Agora sim, começava a espera. Por Michael, pelo heptacampeão mundial, pelo acordar de alguém que, durante anos, ganhara corridas contra os outros (91 num total de 307). Mas nunca contra si próprio. Espera-se, e anseia-se, durante muito tempo. Os meses passam e os comunicados, emitidos pela família através de Sabinne Kehm, representante do alemão, nada adiantam.
Entre o “crítico”, o “progresso” ou a “esperança”, palavras uma e outra vez repetidas, Schumacher só bate o pé ao coma em abril. Aí começa a mostrar “momentos de consciência e despertar”. Nada mais se adianta, numa altura em que, pelo menos, já não se falava de investigações ou de suspeitas — antes, a meio de fevereiro, as autoridades suíços já tinham excluído a hipótese de o incidente ter sido causado por terceiros.
Mas novidade, a sério, chegou a 16 de junho, quando, por fim, o alemão diz adeus ao Centro Hospitalar Universitário de Grenoble. E terá dito mesmo pois, nessa altura, era anunciado que Michael “já não estava em coma” e acabava de ser transferido para o Hospital de Lausanne, na Suíça, de modo a prosseguir os tratamentos. A primeira boa notícia, a sério, demorara seis meses a chegar. Uma das más, contudo, apareceria sete dias depois.
A 23 de junho a família de Schumacher fala, lamenta e revela que informações da ficha clínica do alemão — relativa ao período que passara no hospital de Grenoble — estavam a ser vendidas à comunicação social. “Não podemos afirmar se esses documentos são autênticos. Mas o facto é: os documentos são roubados. O roubo foi denunciado.
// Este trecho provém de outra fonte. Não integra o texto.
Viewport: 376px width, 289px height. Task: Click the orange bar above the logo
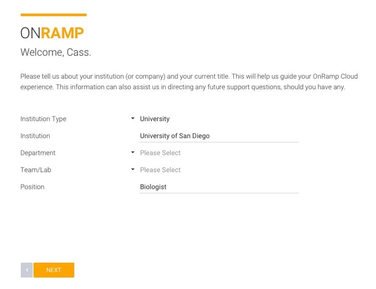pyautogui.click(x=54, y=15)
As autoridades encarregadas dos inquéritos foram acionadas”, dizia, na altura, Sabine Kehm. Verdadeiras ou não, os ecos não duraram muito — porque, em agosto, o principal suspeito de roubar a ficha clínica de Schumacher enforcava-se na prisão de Zurique.
Menos de um mês volvido e Michael Schumacher, de vez, deixa os hospitais. A 9 de setembro o heptacampeão do mundo vai para casa, em Glad, na Suíça. Não por culpa de “grandes mudanças” no seu estado de saúde, como ressalva a família, pois havia ainda “um longo caminho a percorrer”. Como há hoje. Mesmo que Jean Todt, atual presidente da Federação Internacional Automóvel (FIA) e antigo chefe da Ferrari — escuderia que, entre 1996 e 2006, deu um volante a Schumacher –, tenha assegurado, em outubro, que o alemão, “num futuro próximo”, teria “uma vida relativamente normal”.
Um futuro que ainda está por chegar. Se o alemão, a 20 de novembro, estava sentado a uma cadeira de rodas, com “problemas de fala e memória”. A informação veio de Philippe Streiff, um ex-piloto de Fórmula 1, que desde 1989 está preso a uma cadeira de rodas, após sofrer um acidente no Brasil, durante uns testes de pré-época. A confissão do francês apareceu depois de visitar o amigo, mas as palavras seriam desvalorizadas por Sabine Kehm.
Com ou sem valor, certo é que, hoje, um ano após um traumatismo lhe invadir a cabeça, Michael Schumacher não fala, não se mexe e apenas “comunica com os olhos”. O ex-piloto “já “começa a reconhecer” os familiares e, a “longo prazo”, talvez possa “caminhar com a ajuda de muletas”. A informação, desta vez, veio da representante do heptacampeão do mundo, que pegou no telefone para atender a chamada da agência Reuters. O progresso, revelou Sabine Kehm, tem estado “de acordo com a gravidade da situação”. Lento, sim, mas o campeão está a lutar para ganhar a corrida que lhe falta.